Inquisitor Hezekiah Masters had discovered an ancient Squat device called the Time Funnel. It had, as it turned out, not been invented by the Squats, but by a far older alien race. The device had the effect of massively increasing the effects of time on anything. Essentially, you could shove a sword, radio, or hamster into it, and age it a century in a couple of seconds. The Squats used it to test the effects of aging on various alloys and engineering prototypes, but other than that, pretty much left it alone.
Masters saw a very different use for it. Would it be possible to use such a device to speed up evolution?
After something like seventy years of work with the Squat engineers and some kidnapped tech-priests, Masters managed to evolve human cells several million years into the future, and, ultimately, to clone such super-evolved humans as babies. From that point on, he undertook to raise and train them in normal space-time.
He had created the first fully evolved humans, who would, given the proper training, be capable of overcoming the Powers of Chaos.
Now, this campaign was run several times, twice in the system given above, once in Inquisitor, and once, abortively, in Dark Heresy, before work considerations forced me to stop.
In only one of those incarnations did I ever have anyone complain about it being out of canon.
In each case, I explained to the players ahead of time that the plot was eventually going to diverge from the standard 40k line.

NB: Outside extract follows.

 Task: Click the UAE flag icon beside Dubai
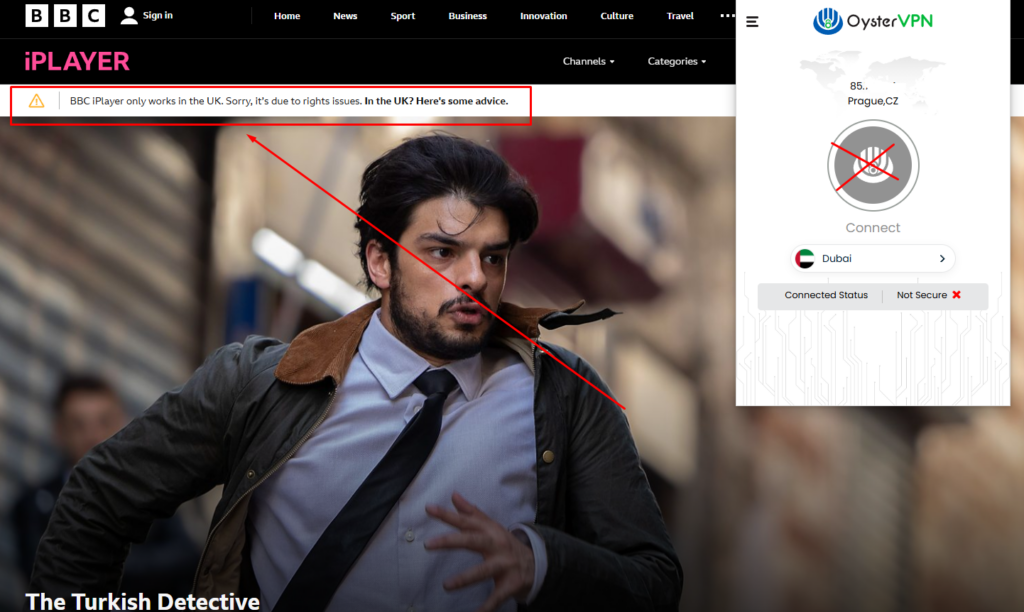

Only the one guy had any complaints, and he ended up leaving. For the rest, they all agreed that the fun would be in the unknown, though against the familiar backdrop of the 40k universe. All had a good time, and nobody ever stormed out, despite such a major break from the established canon.
In the end, I think, any rpg has to be about exploring the unknown, at least to some extent. Where is the fun of the infinity and strangeness of the 40k universe, if you know that the strangeness only goes so far?
Sure, I can see running one-offs, or Inquisitor style narative campaigns, where the whole purpose is for the Istvaanian Inquisitor Shaboobowitz to track down and destoy the Horusian Inquisitor Finkelstein before he summons the demon prince Uhp'chuk-loogy to devour the local nebula, but I think your fears of rigidity are a bit unfounded. My experience is that, as long as you don't pull a bait-and-switch, most players will enjoy a good plot twist.